To install kfmfw I just copied the kmkfw files from the github repo, added the neopixel.py library (you can also use the .pyc, it should be the same) and my code.py and boot.py (the latter is not strictly necessary). Please note the default layer is empty. To test you need to switch to another layer, the leds will highlight the active keys.
In this config i can replicate the usb lockup on average in 20 minutes, using all 4 boards (tested without the switches, with, no difference). The easier way to check the status is to use a serial console con the virtual com port exposed. There you can find the python REPL. That virtual serial port will disappear when the usb issue presents itself.
@ChadHacksaLot no prob at all, probably it's me owning an apology... in my reply i have been very blunt, probably a tad much :)
Just wanted to add that I'm experience what sounds like the exact same issue with my corne v4.1.
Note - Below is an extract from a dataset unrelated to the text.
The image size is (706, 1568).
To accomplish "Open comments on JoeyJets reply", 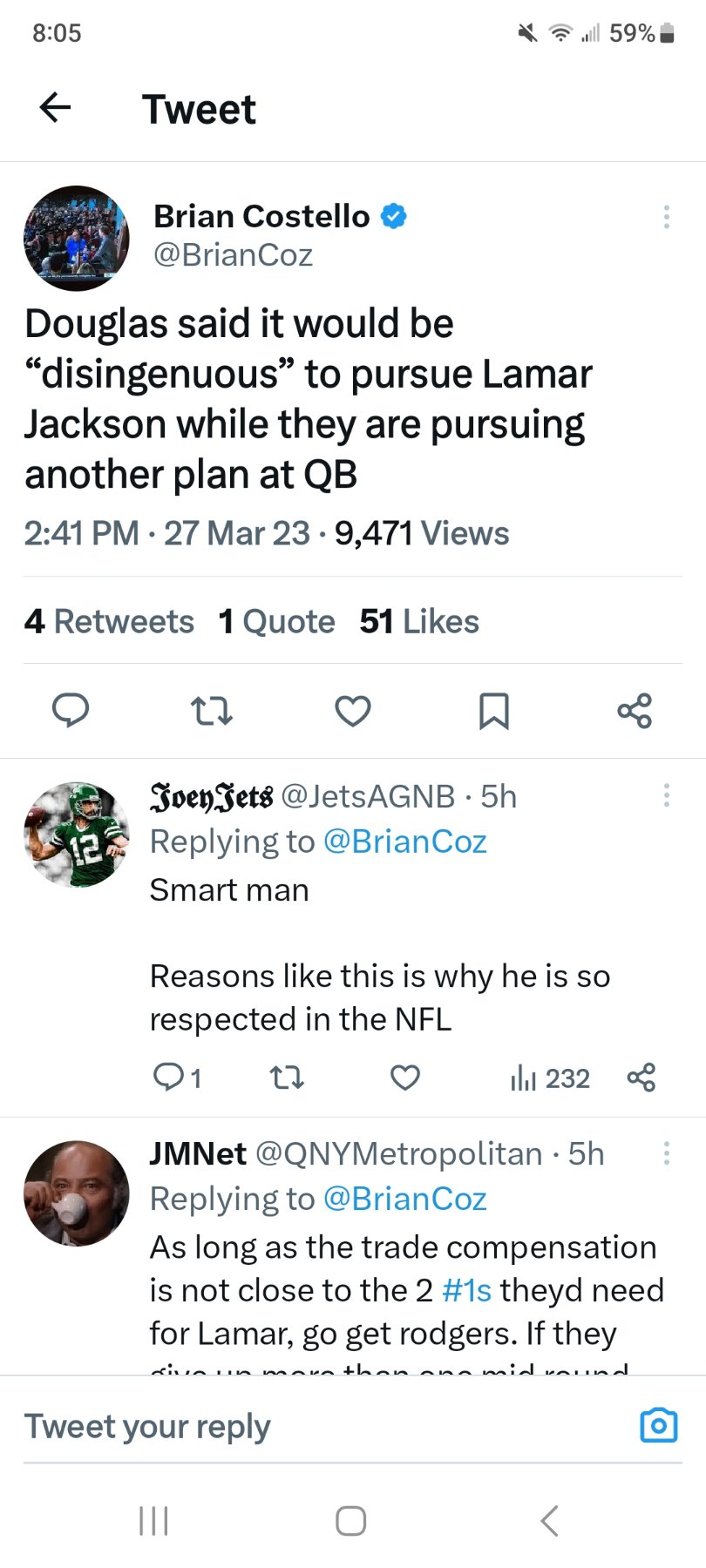I will click(x=167, y=1078).
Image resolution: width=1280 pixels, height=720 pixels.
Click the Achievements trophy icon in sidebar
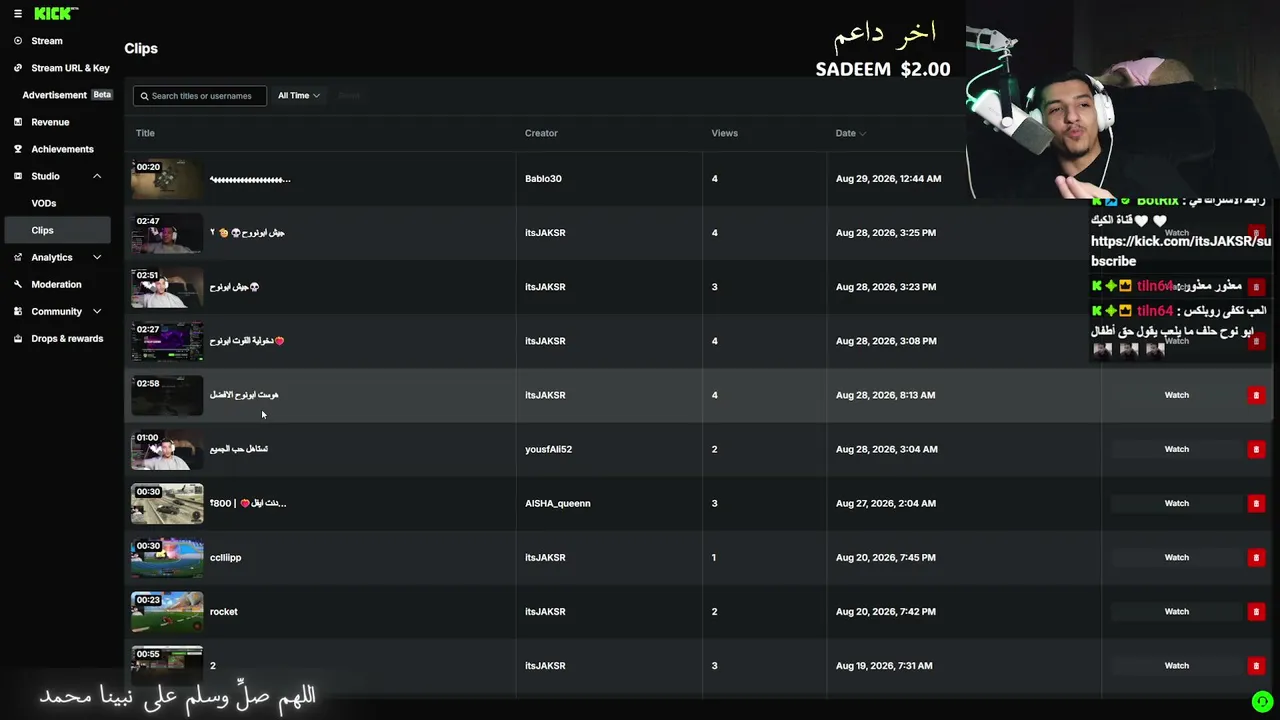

Same behaviour everyone above is describing - sometimes one side becomes unresponsive, sometimes both, sometimes it works nearly all day, sometimes it's only seconds or minutes until the next lockup after disconnecting and reconnecting the USB cable.
One time, the right side even changed colour to the pattern pictured below:
Same behaviour when plugged into
Desktop PC running Windows 10
The same PC running Linux Mint 22 Cinnamon
Pixel 6 phone (Android 14)
lsusb
during failure, both sides, Linux Mint
Bus 001 Device 001: ID 1d6b:0002 Linux Foundation 2.0 root hub
Bus 001 Device 003: ID 0665:5161 Cypress Semiconductor USB to Serial
Bus 001 Device 004: ID 3434:d030 Keychron Keychron Link
Bus 001 Device 005: ID 0b05:18a3 ASUSTek Computer, Inc. AURA MOTHERBOARD
Bus 001 Device 006: ID 8087:0aaa Intel Corp. Bluetooth 9460/9560 Jefferson Peak (JfP)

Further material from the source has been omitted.